### Page
>> start

Network Monitoring and Alerting?

← Back to Stories (view on slashdot.org)

Network Monitoring and Alerting?

Posted by Cliff on Monday February 28, 2005 @10:55AM from the centralized-fault-detection dept.

SpamMonkey asks: "At work I am trying to implement a central monitoring and alerting service. We have in excess of 250 Windows servers, approx 15 AIX servers and another 30 Linux servers (mainly SLES/Suse). My investigation into systems that will allow us to monitor critical areas on each of these systems has so far led me to a clustered Linux server running Nagios with passive and active checks. What I'm curious about though is how Slashdot readers are carrying out their own jobs and how they can comfortably sit back, without having to repeatedly check that various systems are still operational and how to cut down their own response times when something goes wrong."

7 of 59 comments (clear)

Min score:

Reason:

Sort:

Simple by A+beautiful+mind · 2005-02-28 11:32 · Score: 1, Interesting

No sitting back.

>> end

### Problems to work on
- A) Return the part of the Nagios thread that begins at the words "Posted by Cliff" and stops after "59 comments (clear)", copied word for word.
- B) Answer these from the Nagios thread:
(i) Roughly how many AIX servers does the asker's workplace have?
(ii) Who posted the story?
(iii) How many comments are shown, and out of how many?

### Data excerpt
>> start

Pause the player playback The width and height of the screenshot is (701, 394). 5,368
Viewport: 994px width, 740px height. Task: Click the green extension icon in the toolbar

>> end

### Task-by-task results
- A)
Posted by Cliff on Monday February 28, 2005 @10:55AM from the centralized-fault-detection dept.

SpamMonkey asks: "At work I am trying to implement a central monitoring and alerting service. We have in excess of 250 Windows servers, approx 15 AIX servers and another 30 Linux servers (mainly SLES/Suse). My investigation into systems that will allow us to monitor critical areas on each of these systems has so far led me to a clustered Linux server running Nagios with passive and active checks. What I'm curious about though is how Slashdot readers are carrying out their own jobs and how they can comfortably sit back, without having to repeatedly check that various systems are still operational and how to cut down their own response times when something goes wrong."

7 of 59 comments (clear)

- B)
(i) Approximately 15
(ii) Cliff
(iii) 7 of 59